ピアノ・トリオの代表的名盤・62
ジャズ者初心者の頃、このアルバムを初めて聴いた時は、そんなに凄いアルバムとは思わなかった。ピアノ・トリオなんだけど、何だかベースの音が多い。なんだかベースの音が多いなあ、というのが最初の印象(笑)。それでも、かのピアノ・トリオの雄、ビル・エバンス・トリオのライブ盤なので、有り難がって聴いていた。
なぜベースの音が多いのか。この盤が、ベースのスコット・ラファロの追悼盤の位置づけだということをその後、知った。なるほど、だからベースの音が多いのか。しかし、よくよくこのライブ盤を聴いていると、ピアノの音とベースの音とドラムの音が同じ割合を占めているのに気がついた。
このライブ盤とは、Bill Evans『Sunday at the Village Vanguard』(写真左)。1961年6月25日、NYのライブハウス、ビレッジ・バンガードでの伝説のライブ録音。改めて、ちなみにパーソネルは、Bill Evans (p), Scott LaFaro (b), Paul Motian (ds)。かの伝説のピアノ・トリオである。
かのビル・エバンスの名ライブ盤『Waltz for Debby』と対をなすライブ盤である。今では、この1961年6月25日のビレバガでのライブ音源は、演奏順を忠実に守ったコンプリート・ボックス盤も出ているのだが、演奏の音の「密度」という点では、やはりこの『Sunday at the Village Vanguard』と『Waltz for Debby』の二枚構成が優れている。
この伝説のピアノ・トリオは、何が伝説かというと、それまではピアノ・トリオの場合、ピアノがメイン、ドラムとベースはバックでリズム&ビートを刻むというバランスが基本だった時代に、ピアノとベースとドラムが対等な立場でインプロビゼーションを展開する、という今では当たり前のことを初めて実現し、レコーディングに残した、というのが伝説と呼ばれる所以である。

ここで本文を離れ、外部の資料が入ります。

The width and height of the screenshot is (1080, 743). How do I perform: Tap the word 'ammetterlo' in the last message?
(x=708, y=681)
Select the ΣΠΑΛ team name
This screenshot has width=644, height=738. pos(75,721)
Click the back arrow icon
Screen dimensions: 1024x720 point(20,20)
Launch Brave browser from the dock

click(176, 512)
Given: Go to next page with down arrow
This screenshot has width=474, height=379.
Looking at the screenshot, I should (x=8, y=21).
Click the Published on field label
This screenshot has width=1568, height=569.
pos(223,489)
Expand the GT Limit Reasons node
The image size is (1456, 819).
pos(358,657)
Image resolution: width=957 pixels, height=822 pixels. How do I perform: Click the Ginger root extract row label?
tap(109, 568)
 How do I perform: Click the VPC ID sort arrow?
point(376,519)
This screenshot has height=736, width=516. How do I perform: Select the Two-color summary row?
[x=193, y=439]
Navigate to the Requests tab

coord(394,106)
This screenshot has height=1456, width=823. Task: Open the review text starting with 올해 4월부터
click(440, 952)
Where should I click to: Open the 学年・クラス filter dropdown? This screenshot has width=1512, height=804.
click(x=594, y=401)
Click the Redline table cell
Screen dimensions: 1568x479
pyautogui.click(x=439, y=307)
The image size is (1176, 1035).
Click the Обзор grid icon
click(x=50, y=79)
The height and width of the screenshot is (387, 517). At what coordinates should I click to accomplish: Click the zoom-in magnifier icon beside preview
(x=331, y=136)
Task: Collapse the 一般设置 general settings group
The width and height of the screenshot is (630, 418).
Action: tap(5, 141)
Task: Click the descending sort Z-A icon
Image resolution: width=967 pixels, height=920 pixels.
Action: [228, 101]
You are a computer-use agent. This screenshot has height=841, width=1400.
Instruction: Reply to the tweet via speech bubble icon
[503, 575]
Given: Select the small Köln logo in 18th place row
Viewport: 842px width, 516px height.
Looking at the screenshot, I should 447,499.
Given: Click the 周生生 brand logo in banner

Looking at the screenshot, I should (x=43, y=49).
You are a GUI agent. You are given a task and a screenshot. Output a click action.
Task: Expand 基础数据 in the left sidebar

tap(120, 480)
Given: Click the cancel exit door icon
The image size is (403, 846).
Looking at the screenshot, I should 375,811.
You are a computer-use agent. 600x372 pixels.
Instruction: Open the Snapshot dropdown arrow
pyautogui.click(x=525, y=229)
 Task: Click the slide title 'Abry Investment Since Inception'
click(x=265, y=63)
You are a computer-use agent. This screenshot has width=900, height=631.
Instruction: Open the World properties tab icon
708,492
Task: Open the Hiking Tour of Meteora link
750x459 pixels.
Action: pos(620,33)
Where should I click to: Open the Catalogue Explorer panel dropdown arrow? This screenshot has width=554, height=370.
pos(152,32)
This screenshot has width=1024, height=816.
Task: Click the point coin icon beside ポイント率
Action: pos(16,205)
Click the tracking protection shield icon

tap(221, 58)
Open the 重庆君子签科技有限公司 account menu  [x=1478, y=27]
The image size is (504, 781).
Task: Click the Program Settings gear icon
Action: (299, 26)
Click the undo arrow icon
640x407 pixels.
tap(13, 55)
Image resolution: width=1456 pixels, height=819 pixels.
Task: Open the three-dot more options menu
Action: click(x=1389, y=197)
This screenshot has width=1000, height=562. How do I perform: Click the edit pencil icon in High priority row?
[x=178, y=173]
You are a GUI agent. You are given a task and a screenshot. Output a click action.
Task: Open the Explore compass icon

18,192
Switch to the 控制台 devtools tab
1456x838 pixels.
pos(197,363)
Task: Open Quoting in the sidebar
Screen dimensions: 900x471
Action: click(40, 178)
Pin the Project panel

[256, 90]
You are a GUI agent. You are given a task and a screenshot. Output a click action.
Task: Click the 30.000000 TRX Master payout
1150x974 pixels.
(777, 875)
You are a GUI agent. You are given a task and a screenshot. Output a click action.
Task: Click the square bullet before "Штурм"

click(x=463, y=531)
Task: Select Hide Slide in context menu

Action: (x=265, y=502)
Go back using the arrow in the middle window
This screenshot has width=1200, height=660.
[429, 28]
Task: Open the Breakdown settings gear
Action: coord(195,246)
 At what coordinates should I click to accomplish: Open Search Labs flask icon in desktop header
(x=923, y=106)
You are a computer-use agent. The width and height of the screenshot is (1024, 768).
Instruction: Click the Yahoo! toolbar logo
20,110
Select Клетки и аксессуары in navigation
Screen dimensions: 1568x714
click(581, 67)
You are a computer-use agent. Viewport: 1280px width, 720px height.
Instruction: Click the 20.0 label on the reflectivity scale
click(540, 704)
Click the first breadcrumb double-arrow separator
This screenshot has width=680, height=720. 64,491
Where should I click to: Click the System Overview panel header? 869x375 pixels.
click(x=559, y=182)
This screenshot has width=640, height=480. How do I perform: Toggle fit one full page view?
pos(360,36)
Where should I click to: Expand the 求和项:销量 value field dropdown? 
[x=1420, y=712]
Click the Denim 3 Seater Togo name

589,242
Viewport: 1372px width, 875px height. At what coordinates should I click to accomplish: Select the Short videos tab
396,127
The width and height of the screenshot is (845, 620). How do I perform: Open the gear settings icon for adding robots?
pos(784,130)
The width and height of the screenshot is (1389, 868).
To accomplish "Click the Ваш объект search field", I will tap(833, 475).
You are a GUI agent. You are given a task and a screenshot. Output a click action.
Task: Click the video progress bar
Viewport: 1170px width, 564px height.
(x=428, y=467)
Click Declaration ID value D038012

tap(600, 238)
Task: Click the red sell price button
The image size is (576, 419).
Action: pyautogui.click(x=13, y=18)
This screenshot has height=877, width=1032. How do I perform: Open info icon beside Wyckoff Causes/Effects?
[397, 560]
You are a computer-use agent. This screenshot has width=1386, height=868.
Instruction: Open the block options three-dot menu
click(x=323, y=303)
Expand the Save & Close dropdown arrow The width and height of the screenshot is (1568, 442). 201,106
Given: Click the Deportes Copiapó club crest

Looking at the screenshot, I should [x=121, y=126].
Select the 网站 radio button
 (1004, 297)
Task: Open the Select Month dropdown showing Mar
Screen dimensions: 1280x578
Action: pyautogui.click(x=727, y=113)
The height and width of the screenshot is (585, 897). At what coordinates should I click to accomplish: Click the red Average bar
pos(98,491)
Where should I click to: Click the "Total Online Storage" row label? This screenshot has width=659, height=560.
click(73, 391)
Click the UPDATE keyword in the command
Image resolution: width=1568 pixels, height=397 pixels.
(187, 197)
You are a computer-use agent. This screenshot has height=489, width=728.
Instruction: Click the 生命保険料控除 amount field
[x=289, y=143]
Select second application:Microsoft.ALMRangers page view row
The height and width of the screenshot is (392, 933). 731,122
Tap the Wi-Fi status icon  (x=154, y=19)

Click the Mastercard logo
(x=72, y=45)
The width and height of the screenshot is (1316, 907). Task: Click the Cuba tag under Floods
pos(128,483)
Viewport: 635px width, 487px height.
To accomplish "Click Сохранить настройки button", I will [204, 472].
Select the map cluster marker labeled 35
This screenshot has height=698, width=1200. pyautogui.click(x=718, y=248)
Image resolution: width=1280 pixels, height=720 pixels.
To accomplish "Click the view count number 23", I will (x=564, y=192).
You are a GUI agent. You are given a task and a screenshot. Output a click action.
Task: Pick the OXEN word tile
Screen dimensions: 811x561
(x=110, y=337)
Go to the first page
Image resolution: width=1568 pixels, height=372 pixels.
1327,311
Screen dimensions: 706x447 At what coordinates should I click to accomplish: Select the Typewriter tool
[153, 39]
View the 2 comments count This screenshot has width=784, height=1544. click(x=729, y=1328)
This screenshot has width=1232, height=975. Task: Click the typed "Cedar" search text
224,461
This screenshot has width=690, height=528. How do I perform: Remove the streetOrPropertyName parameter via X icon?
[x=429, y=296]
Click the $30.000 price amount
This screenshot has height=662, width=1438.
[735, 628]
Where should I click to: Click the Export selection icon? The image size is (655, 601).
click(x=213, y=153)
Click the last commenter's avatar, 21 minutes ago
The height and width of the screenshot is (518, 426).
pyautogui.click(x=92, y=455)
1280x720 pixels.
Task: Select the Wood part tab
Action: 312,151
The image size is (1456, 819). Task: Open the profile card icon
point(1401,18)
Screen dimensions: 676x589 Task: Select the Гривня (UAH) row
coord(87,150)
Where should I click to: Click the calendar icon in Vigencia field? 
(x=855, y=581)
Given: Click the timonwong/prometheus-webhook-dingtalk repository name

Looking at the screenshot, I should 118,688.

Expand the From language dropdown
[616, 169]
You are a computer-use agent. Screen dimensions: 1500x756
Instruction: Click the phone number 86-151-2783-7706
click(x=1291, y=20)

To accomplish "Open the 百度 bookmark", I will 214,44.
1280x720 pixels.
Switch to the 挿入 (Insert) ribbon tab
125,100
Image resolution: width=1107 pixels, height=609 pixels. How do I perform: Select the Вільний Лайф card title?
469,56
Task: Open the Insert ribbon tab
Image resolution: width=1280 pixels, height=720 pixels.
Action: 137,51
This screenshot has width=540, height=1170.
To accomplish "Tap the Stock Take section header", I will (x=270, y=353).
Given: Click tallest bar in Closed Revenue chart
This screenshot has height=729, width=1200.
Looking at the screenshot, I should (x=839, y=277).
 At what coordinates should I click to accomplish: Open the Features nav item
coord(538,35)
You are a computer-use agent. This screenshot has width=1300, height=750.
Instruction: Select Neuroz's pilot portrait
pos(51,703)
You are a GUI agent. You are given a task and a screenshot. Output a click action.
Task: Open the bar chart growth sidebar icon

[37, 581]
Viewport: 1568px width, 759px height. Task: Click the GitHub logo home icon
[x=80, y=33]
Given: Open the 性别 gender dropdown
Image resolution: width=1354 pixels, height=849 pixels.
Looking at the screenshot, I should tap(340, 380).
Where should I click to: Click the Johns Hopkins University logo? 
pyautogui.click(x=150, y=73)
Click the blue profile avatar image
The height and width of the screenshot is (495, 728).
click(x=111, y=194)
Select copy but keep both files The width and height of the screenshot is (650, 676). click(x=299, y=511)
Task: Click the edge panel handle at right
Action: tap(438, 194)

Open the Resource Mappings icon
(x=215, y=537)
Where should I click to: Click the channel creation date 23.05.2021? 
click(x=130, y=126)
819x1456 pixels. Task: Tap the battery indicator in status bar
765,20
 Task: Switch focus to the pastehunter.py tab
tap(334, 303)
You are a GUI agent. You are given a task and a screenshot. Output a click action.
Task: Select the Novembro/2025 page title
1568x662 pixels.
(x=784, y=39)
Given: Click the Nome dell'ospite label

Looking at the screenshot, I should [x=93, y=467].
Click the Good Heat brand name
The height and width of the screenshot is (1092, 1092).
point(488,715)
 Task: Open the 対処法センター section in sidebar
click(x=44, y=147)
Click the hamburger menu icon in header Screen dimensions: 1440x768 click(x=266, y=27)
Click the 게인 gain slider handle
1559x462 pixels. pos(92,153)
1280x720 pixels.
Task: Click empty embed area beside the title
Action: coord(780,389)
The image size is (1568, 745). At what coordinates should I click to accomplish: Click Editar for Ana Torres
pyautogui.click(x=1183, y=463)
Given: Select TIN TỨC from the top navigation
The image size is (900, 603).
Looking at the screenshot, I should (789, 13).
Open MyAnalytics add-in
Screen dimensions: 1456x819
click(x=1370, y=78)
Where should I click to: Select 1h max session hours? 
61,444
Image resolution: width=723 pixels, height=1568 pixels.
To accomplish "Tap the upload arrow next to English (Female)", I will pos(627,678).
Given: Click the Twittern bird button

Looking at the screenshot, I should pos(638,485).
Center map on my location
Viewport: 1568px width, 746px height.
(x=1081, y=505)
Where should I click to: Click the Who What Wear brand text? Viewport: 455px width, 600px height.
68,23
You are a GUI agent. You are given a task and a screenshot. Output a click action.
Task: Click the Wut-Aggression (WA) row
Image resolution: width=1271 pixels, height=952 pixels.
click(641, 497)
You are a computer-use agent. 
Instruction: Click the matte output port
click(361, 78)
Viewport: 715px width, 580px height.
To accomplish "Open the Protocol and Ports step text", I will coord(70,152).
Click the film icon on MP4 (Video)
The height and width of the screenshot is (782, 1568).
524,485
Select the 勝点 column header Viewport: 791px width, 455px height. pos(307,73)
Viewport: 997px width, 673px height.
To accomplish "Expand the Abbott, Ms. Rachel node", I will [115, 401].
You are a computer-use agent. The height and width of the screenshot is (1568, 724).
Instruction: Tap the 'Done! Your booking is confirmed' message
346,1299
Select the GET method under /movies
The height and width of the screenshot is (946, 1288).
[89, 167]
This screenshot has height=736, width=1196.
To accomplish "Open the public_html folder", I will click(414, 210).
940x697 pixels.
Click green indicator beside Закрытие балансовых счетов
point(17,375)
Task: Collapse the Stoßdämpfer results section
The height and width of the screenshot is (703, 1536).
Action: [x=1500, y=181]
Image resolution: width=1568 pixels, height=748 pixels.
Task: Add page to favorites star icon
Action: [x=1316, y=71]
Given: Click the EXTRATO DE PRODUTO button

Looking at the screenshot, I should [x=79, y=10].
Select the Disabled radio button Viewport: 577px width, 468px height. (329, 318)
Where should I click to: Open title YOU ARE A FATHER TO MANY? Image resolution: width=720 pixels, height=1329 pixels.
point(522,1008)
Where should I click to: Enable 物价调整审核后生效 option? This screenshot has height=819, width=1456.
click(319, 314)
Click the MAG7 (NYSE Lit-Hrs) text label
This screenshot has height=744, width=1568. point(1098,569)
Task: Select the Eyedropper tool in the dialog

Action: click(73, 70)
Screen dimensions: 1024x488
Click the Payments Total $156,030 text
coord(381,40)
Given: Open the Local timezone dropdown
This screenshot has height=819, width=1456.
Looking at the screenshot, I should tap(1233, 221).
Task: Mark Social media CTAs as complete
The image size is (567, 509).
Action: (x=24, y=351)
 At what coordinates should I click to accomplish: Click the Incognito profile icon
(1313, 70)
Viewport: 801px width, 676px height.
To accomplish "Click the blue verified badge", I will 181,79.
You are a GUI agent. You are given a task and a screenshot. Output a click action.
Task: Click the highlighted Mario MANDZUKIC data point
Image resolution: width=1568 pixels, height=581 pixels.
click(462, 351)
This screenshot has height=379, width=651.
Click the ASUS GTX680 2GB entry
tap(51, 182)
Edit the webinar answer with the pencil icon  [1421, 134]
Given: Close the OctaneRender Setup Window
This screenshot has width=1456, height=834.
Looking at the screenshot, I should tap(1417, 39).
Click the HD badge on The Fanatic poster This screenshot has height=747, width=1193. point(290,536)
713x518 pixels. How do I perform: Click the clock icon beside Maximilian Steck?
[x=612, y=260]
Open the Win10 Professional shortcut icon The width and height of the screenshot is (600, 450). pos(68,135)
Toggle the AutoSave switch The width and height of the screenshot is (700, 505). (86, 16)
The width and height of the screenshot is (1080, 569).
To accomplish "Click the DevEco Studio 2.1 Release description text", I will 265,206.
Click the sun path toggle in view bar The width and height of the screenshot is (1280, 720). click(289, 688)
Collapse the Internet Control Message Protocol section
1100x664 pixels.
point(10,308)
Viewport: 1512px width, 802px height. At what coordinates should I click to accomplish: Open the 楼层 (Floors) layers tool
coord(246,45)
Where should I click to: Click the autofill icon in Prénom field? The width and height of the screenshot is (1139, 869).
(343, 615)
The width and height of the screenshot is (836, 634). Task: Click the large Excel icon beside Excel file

しかし、面白いのは、他の伝説のビル・エバンス・トリオのアルバムでは、なかなかこの「ピアノとベースとドラムが対等な立場でインプロビゼーションを展開する」が判り難い。逆に、このラファロの追悼盤の位置付けの『Sunday at the Village Vanguard』では、その「ピアノとベースとドラムが対等な立場でインプロビゼーションを展開する」がとっても判り易い。
ベースの音が他のアルバムと比べて多いからだろう。ベースの音は地味なので、ピアノの音やドラムの音と比べて、同じバランスに聴こえるには、このライブ盤くらい「なんだかベースの音が多いなあ」と感じる位のバランスが丁度良いのかもしれない。
そういう意味で、この『Sunday at the Village Vanguard』は、ピアノとベースとドラムが対等な立場でインプロビゼーションを展開する」を体感出来る格好のアルバムだと言える。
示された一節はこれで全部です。